Digging with Chrome’s developer tools, I see some requests going out to the site with ids for the game, league, and date. Trying a few values and I’m able to come up with a pattern for their urls. Also interesting that http://stats.nba.com/stats/scoreboard/ let’s you know what you’re missing in order to get the data you’re looking for. Thanks nba.com. I’ll leave the actual pattern they use as an exercise to the reader by either playing around with the code, or looking at the code I provide here.

Next comes parsing the resulting JSON. By use of a chrome extension that formats the JSON, I went through and deciphered the object so I would be able to know where the correct data. In this case, there are bunches of headers and data arrays to figure out, but all the information is there in one query which makes it really nice to deal with. Again, if you want to see what one of these results looks like, I’ll leave it to you to look at. Though I will say using parameters of LeagueID=00, DayOffset=0 and GameDate=01/01/2015 is a decent starting point.

Onto the code part of it. For this demo, I’m using Python (my personal favorite scripting language and the one I started out learning back in the day), with MongoDB, MongoEngine as an ORM, and gevent to help make it quicker.

First off, check out the gist here. To run the code, you’ll need to have gevent, mongoengine, and requests all installed with pip (and preferably using virtualenv). All of that is info for another article and overviews on how to do that are all over the web. If you’re trying to learn scraping, read through the code and try to understand what’s going on before reading on. Much better to learn that way I think.

Couple notes on the implementation. First is the number of gevent workers you have. I have 10 going in the code, but that value can increase probably. Scraping is all about being respectful to the site you’re getting the data from.

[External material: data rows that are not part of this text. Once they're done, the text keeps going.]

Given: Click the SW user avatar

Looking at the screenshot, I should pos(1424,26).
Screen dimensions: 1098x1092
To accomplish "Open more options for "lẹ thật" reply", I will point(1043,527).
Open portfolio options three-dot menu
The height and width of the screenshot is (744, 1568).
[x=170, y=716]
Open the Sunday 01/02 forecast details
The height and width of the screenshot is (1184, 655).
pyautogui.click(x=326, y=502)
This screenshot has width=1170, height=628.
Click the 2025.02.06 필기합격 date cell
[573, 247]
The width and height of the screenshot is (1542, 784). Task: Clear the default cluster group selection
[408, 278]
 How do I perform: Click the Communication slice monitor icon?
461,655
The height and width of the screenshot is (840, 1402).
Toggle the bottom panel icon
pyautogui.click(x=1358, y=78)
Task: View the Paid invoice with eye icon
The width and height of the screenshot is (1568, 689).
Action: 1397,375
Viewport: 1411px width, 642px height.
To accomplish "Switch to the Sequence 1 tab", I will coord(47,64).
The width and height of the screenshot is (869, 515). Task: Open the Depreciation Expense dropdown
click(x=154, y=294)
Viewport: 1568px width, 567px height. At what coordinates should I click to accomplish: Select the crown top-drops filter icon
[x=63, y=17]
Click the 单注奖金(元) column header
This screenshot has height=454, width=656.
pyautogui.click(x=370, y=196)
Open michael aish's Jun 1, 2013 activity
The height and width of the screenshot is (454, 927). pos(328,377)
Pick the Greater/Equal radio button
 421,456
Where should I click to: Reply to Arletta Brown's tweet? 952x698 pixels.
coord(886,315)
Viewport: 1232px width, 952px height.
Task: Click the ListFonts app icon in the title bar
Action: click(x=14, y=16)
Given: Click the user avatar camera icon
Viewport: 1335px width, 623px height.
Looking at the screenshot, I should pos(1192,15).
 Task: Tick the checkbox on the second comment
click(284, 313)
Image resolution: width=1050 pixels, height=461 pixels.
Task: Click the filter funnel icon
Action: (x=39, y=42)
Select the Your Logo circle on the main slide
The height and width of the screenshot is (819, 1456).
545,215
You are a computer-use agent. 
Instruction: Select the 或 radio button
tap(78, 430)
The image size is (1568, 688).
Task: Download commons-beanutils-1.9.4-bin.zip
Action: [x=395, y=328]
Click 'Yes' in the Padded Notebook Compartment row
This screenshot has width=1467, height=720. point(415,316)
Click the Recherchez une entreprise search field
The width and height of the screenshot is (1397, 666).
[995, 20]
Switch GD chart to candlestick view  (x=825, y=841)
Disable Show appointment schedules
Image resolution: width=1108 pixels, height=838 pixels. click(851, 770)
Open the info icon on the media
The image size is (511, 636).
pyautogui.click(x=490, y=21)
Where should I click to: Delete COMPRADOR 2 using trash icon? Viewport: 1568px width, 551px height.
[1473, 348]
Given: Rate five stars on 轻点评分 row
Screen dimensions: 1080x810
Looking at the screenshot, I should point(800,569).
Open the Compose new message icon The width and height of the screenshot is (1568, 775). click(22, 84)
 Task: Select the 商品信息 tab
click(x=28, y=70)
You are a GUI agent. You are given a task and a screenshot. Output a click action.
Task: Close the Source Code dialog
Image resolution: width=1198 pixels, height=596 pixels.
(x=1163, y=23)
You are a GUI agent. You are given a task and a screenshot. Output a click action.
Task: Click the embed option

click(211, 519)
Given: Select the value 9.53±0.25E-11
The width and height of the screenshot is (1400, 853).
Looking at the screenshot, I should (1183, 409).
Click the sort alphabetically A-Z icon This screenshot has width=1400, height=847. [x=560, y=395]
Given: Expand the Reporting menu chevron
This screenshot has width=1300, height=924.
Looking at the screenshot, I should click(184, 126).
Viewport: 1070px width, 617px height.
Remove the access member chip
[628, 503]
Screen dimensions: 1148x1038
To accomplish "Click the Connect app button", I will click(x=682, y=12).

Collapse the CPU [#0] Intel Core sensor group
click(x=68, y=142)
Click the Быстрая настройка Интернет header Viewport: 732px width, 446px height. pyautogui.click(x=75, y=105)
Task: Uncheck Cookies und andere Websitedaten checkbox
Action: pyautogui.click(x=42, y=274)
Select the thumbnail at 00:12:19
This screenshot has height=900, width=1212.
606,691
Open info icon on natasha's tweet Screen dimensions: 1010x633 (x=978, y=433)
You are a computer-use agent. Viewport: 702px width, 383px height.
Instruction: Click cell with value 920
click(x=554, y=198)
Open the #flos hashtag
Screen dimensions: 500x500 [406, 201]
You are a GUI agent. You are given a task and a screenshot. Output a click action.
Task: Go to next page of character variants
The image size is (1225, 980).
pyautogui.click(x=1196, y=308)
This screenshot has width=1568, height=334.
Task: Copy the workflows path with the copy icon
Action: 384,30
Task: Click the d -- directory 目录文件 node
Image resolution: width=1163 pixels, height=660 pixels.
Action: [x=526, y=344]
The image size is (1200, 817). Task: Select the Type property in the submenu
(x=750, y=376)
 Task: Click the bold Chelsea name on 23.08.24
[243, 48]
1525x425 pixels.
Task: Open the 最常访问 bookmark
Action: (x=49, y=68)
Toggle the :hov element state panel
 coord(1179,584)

You absolutely do not want to overwhelm their servers with requests which can easily happen with concurrent workers. Something like nba.com is expected to get a lot of traffic, and the fact that it’s rendering json instead of on actual html page make it possible to have a few more workers at once. But don’t overdo it.

Another thing to note is handling of cases that shouldn’t happen. In this case there are two cases where a random event could cause data oddities — ones that should never happen. To deal with those, I like to put big logger warnings in, so I’m able to search after running the code to see if one of those cases happened.

Finally, I make sure to put the data in a database. For data this small, and really for any amount of data you can scrape, any type of database works (With all the talk about “Big Data”, it’s important to think about how big the data has to be to qualify to be called that.) Again, we don’t want to overload the NBA’s servers and by storing the data, we only have to run the scraping once to get the data. If you don’t want to use a database, putting the data in a csv file with each row having the game data is also a valid storage method. You’d still only need to run the scraping once and then you can play with the data all you want.

And that’s it for the scraping. In the end, it wasn’t so much scraping as it was hitting an api for the data, but it’s all the same in the end once you’ve stored it all. Look for some analysis soon!